To swing the deal, Wells Fargo Bank, also based in San Francisco, gave the South Koreans a $200 million loan at an interest rate of 4.5 percent.

Wells Fargo occupies the entire tower on a long-term lease that runs to 2026. The bank also owns its headquarters building at 420 Montgomery Street.

Goodwin Gaw, a Hong Kong-based developer, helped broker the deal and will manage the tower.

The capitalization rate for the transaction is about 7 percent, Gaw told Bloomberg. (The cap rate, a measure of real estate returns, is derived by dividing net operating income from the property by its purchase price.)

333 Market Street is expected to provide "stable cash flow," a spokesman for the South Korean funds said in a prepared statement.

South Korean pension funds also agreed to buy Berlin's Sony Center from a Morgan Stanley real-estate fund in April for about $768 million. The pension funds also purchased two buildings in Tokyo and Yokohama this month for $116 million.

The last single San Francisco office building to change hands for a comparable price was 650 California St., which sold for $300 million or about $457 per square foot in July 2007, according to Jones Lang LaSalle Inc.
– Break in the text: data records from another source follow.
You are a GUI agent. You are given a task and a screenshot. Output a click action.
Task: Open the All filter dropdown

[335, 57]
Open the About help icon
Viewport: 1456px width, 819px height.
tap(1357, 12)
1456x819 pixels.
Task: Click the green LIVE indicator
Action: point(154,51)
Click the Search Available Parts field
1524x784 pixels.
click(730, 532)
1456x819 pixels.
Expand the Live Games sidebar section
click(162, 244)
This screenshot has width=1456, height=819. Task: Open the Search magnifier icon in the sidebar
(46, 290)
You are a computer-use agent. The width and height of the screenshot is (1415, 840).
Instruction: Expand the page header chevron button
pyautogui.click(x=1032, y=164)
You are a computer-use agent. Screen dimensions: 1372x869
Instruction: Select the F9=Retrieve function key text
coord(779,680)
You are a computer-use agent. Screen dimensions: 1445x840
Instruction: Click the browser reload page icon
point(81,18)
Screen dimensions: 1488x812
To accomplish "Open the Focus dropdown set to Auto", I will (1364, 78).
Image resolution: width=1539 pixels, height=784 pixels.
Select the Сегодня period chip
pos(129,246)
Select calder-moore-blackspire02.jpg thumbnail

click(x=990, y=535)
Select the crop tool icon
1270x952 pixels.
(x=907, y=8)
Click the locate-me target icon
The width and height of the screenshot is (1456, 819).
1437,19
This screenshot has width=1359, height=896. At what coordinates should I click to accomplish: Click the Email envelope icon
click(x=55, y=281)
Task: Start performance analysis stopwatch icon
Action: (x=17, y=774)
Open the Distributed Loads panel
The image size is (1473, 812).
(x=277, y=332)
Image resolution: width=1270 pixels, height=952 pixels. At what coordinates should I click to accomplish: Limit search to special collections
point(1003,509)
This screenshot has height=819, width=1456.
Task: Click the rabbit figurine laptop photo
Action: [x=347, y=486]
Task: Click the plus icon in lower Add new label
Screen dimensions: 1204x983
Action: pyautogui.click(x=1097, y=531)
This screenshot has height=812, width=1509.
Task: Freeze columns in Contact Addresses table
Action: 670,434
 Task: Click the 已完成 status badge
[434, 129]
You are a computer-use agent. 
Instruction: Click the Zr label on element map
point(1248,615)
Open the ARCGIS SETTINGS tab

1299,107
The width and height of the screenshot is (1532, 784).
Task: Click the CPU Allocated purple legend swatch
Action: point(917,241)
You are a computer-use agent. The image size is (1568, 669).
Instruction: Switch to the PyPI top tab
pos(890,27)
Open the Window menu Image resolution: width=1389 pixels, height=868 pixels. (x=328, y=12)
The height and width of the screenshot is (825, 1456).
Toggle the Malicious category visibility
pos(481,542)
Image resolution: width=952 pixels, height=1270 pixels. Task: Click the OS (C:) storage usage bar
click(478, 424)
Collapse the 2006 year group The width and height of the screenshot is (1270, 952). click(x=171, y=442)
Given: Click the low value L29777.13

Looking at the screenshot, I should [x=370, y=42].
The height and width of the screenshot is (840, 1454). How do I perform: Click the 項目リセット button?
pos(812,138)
"A Market Street high-rise combined with a long-term lease with Wells Fargo makes this an extremely attractive asset,"  Daniel Cressman, executive vice president at Grubb & Ellis Co. in San Francisco, told Bloomberg. . "It shows you how well-located, well- leased assets hold value even in difficult times."

U.S. commercial real estate values were down 42 percent in March from the October 2007 peak, according to the Moody's/REAL Commercial Property Price Index. Retail and office properties in the biggest metropolitan areas led the decline.

Prime office rents in San Francisco fell to $30.48 a square foot in the first quarter from $38.80 a year earlier, according to Colliers International, a Seattle-based brokerage. The vacancy rate for Class A space rose to 14.5 percent from 12.8 percent.

Tenants including Del Monte Foods Co., Brown & Toland Medical Group and Credit Suisse Group AG took advantage of low rates in the fourth quarter and leased about 1 million square feet of office space, according Tove Nilsen, research director for Colliers International in San Francisco.

Daniel-Cressman-Grubb-ellis.jpg

Daniel Cressman

Gaw's Los Angeles-based Downtown Properties LLC owns the Roosevelt Hotel and Bradbury Building in Los Angeles and has operated offices, hotels and golf courses in Los Angeles, New York, San Francisco and Hawaii, according to its website.

He bought San Francisco's 550 Montgomery St., a Class B office building built in 1908, for $12.65 million, or $134 a square foot, in February, according to Colliers.